* _What you are asked to do_: Retype each entry below precisely as it reads.

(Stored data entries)
◇ ◇ ◇ ◇

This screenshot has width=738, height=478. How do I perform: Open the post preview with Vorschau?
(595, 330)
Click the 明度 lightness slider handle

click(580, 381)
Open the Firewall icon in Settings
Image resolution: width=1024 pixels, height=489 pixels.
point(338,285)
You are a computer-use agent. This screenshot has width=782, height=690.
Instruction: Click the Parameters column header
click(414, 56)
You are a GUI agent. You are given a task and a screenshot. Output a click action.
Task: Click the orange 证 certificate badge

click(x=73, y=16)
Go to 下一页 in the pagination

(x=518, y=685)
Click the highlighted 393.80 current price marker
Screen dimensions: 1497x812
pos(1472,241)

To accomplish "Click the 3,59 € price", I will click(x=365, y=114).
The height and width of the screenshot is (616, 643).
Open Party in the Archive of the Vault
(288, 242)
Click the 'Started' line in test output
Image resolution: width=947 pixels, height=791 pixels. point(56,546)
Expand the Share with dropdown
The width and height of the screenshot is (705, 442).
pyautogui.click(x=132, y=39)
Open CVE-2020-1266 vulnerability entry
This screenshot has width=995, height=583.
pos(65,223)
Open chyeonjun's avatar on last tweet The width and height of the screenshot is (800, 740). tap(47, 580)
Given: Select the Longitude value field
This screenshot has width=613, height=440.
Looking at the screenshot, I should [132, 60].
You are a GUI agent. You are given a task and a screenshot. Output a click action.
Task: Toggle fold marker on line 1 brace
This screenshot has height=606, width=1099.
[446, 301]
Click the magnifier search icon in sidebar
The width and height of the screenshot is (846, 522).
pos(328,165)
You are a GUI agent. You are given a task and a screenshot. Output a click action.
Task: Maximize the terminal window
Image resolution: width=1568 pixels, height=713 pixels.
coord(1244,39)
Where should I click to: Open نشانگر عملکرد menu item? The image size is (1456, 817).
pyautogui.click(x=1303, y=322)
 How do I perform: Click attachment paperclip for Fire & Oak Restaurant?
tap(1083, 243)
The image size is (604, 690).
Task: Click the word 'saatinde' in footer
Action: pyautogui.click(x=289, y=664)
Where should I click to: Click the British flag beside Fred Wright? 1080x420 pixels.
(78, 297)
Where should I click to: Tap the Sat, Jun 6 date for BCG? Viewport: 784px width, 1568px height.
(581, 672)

◇ ◇ ◇ ◇

* _Finished task_:
This screenshot has width=738, height=478. How do I perform: Open the post preview with Vorschau?
(595, 330)
Click the 明度 lightness slider handle

click(580, 381)
Open the Firewall icon in Settings
Image resolution: width=1024 pixels, height=489 pixels.
point(338,285)
You are a computer-use agent. This screenshot has width=782, height=690.
Instruction: Click the Parameters column header
click(414, 56)
You are a GUI agent. You are given a task and a screenshot. Output a click action.
Task: Click the orange 证 certificate badge

click(x=73, y=16)
Go to 下一页 in the pagination

(x=518, y=685)
Click the highlighted 393.80 current price marker
Screen dimensions: 1497x812
pos(1472,241)

To accomplish "Click the 3,59 € price", I will click(x=365, y=114).
The height and width of the screenshot is (616, 643).
Open Party in the Archive of the Vault
(288, 242)
Click the 'Started' line in test output
Image resolution: width=947 pixels, height=791 pixels. point(56,546)
Expand the Share with dropdown
The width and height of the screenshot is (705, 442).
pyautogui.click(x=132, y=39)
Open CVE-2020-1266 vulnerability entry
This screenshot has width=995, height=583.
pos(65,223)
Open chyeonjun's avatar on last tweet The width and height of the screenshot is (800, 740). tap(47, 580)
Given: Select the Longitude value field
This screenshot has width=613, height=440.
Looking at the screenshot, I should [132, 60].
You are a GUI agent. You are given a task and a screenshot. Output a click action.
Task: Toggle fold marker on line 1 brace
This screenshot has height=606, width=1099.
[446, 301]
Click the magnifier search icon in sidebar
The width and height of the screenshot is (846, 522).
pos(328,165)
You are a GUI agent. You are given a task and a screenshot. Output a click action.
Task: Maximize the terminal window
Image resolution: width=1568 pixels, height=713 pixels.
coord(1244,39)
Where should I click to: Open نشانگر عملکرد menu item? The image size is (1456, 817).
pyautogui.click(x=1303, y=322)
 How do I perform: Click attachment paperclip for Fire & Oak Restaurant?
tap(1083, 243)
The image size is (604, 690).
Task: Click the word 'saatinde' in footer
Action: pyautogui.click(x=289, y=664)
Where should I click to: Click the British flag beside Fred Wright? 1080x420 pixels.
(78, 297)
Where should I click to: Tap the Sat, Jun 6 date for BCG? Viewport: 784px width, 1568px height.
(581, 672)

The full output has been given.